Allgemeines
Grundsätzlich darf ein Unternehmer Vorsteuern die im Zusammenhang mit der Anschaffung (Herstellung), Miete oder dem Betrieb (Kosten für Treibstoff, Schmierstoff, Wartung, Pflege, Reparaturen, Maut, Bahnverladung aber auch Garagierungskosten) von Pkws, Kombis oder Krafträdern stehen, nicht geltend machen. Es gibt allerdings Ausnahmen, von diesem Vorsteuerabzugsverbot sind folgende Kfz nicht betroffen:
- Fahrschulkraftfahrzeuge ( bei mindestens 80%iger Verwendung für den Fahrschulunterricht)
- Vorführkraftfahrzeuge und Kraftfahrzeuge, die ausschließlich zur gewerblichen Weiterveräußerung bestimmt sind
- Kraftfahrzeuge, die zu mindestens 80% dem Zweck der gewerblichen Personenbeförderung oder der gewerblichen Vermietung dienen (Taxis, Mietwagen, Gästewagen)
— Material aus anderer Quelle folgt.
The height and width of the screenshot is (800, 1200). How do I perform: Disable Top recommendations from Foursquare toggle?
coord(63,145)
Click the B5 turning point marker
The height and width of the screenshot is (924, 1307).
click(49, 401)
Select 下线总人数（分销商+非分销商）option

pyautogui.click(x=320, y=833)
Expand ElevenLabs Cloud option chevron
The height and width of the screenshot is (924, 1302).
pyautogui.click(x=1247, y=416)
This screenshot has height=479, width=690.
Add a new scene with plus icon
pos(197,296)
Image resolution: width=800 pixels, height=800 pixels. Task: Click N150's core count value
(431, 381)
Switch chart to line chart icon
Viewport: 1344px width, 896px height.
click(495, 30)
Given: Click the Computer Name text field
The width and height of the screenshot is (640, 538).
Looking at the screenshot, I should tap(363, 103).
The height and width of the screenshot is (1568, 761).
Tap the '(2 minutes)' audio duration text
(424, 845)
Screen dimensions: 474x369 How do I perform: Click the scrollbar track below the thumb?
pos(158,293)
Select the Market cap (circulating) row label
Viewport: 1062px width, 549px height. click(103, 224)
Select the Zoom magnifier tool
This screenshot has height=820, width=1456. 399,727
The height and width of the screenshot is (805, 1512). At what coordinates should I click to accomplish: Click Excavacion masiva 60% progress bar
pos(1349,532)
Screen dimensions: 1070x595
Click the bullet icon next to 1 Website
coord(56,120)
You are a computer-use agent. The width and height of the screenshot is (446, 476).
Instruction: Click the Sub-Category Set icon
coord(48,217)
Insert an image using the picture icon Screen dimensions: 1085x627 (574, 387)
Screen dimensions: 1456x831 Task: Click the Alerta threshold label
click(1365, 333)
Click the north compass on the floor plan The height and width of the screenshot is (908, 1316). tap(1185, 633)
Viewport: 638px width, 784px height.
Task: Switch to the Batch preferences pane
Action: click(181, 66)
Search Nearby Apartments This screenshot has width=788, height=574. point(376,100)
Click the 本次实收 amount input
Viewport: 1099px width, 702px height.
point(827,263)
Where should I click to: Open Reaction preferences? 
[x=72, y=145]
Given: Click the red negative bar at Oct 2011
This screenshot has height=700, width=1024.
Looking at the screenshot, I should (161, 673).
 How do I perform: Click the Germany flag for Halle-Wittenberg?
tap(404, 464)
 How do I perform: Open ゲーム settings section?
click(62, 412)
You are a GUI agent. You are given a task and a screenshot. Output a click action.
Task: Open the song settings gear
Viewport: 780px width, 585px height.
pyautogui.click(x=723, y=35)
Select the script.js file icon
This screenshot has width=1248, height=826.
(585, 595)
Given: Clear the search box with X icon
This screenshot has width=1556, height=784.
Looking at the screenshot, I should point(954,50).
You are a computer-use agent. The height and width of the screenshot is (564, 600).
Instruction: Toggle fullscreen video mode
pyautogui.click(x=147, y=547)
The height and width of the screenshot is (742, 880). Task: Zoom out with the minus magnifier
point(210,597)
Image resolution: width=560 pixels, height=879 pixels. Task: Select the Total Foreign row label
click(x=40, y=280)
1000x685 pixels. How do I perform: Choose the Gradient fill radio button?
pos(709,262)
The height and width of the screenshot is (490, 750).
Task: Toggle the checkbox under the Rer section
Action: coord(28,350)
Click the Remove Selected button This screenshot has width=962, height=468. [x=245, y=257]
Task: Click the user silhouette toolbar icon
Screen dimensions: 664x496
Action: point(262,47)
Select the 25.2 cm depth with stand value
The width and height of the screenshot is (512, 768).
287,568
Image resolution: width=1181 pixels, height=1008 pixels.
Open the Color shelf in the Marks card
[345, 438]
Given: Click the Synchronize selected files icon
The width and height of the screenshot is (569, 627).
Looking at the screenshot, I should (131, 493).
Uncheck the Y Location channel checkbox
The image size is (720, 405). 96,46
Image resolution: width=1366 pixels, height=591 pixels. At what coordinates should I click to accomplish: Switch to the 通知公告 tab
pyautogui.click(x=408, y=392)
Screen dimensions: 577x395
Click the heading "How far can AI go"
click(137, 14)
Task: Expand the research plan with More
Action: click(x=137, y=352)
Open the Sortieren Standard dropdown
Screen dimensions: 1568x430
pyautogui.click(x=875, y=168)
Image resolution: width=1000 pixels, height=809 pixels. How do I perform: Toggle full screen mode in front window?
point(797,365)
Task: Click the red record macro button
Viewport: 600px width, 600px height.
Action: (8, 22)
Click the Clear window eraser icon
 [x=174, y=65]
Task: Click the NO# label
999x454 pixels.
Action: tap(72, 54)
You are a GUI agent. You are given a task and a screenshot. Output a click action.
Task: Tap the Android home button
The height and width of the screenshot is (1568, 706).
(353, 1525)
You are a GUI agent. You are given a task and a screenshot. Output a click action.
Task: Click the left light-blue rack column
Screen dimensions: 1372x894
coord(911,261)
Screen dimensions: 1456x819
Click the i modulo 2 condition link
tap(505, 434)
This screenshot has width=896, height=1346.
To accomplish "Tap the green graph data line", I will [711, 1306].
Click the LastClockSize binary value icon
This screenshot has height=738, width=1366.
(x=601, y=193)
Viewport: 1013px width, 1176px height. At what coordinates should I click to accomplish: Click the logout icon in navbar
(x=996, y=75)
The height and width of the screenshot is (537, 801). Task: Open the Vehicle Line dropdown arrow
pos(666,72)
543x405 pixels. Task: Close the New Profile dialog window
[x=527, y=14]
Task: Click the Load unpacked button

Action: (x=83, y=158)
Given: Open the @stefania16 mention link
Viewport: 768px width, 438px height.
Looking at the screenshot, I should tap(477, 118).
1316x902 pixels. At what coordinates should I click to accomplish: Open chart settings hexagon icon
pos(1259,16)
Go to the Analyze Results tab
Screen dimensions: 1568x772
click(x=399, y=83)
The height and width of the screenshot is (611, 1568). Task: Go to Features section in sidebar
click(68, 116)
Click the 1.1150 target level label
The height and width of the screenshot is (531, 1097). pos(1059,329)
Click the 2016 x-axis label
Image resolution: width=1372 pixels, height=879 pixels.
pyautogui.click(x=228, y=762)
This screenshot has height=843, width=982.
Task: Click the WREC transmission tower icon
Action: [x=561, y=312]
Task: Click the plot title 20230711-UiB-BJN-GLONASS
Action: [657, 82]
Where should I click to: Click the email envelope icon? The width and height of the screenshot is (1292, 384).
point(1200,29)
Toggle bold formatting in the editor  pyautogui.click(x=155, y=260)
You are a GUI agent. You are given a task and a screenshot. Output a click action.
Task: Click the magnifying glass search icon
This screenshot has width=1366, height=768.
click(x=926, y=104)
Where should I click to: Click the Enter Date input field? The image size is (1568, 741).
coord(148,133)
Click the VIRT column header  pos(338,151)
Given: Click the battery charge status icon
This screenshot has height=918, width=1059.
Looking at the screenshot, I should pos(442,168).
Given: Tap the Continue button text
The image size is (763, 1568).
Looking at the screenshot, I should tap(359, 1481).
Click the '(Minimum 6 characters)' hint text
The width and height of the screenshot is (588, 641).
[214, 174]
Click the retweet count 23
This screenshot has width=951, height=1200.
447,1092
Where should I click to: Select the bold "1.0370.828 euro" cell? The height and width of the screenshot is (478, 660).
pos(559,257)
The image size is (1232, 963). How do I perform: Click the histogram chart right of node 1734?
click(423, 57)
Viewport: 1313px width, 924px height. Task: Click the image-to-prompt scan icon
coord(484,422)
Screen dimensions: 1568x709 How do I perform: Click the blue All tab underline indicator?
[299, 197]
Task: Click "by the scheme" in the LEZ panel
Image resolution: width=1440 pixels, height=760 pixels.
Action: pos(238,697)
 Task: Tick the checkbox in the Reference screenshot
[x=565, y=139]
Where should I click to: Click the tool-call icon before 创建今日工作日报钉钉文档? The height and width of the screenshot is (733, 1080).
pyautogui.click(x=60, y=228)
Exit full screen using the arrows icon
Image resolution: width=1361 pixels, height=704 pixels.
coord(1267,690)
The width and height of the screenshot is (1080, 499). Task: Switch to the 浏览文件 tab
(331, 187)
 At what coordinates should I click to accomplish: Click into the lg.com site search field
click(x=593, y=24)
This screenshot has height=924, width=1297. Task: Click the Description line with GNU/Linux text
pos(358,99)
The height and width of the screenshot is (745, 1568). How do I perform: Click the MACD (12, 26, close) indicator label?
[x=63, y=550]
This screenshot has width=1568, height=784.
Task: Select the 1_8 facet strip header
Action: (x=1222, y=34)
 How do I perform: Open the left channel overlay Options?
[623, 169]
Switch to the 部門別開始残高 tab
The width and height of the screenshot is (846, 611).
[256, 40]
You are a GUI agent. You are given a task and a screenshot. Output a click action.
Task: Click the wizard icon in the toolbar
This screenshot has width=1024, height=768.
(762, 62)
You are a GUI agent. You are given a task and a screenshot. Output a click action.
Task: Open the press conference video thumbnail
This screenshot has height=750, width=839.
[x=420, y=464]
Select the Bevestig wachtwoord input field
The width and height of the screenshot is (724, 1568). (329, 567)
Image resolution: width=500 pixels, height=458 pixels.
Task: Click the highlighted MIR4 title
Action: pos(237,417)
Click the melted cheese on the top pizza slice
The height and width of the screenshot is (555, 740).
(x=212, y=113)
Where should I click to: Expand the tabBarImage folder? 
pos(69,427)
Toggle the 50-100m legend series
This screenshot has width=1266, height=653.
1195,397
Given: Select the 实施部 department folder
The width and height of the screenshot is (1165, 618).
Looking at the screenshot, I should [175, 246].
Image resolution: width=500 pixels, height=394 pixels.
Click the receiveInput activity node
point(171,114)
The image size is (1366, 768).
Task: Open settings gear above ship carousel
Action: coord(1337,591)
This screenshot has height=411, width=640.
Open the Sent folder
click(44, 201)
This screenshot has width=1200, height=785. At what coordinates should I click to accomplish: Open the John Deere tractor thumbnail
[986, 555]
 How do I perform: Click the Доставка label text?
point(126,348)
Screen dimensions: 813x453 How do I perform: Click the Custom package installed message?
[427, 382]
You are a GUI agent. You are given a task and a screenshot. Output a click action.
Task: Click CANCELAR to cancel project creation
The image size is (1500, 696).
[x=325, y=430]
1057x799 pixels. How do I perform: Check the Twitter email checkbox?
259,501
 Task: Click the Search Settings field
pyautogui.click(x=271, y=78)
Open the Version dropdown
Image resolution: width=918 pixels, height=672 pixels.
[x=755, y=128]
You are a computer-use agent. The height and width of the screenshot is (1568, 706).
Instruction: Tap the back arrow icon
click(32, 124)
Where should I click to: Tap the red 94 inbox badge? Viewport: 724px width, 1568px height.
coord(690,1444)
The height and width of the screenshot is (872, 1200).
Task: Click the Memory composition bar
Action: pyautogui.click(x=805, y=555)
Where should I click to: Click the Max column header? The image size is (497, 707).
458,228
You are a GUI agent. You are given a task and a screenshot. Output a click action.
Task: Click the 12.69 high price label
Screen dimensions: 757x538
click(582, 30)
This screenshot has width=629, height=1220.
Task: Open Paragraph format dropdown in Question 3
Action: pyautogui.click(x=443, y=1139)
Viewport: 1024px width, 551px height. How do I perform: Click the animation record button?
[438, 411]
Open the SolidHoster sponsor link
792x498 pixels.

- Begleitfahrzeuge von Sonder- und Schwertransporten (bei mindestens 80%iger Verwendung als Begleitfahrzeug)
- Fahrzeuge die als Kleinlastkraftwagen bzw. Kleinbus steuerlich eingestuft sind (siehe Liste der vorsteuerabzugsberechtigten Kfz des BMF bzw. nachstehende Definitionen ) und deren betriebliche Nutzung mindestens 10% ausmacht.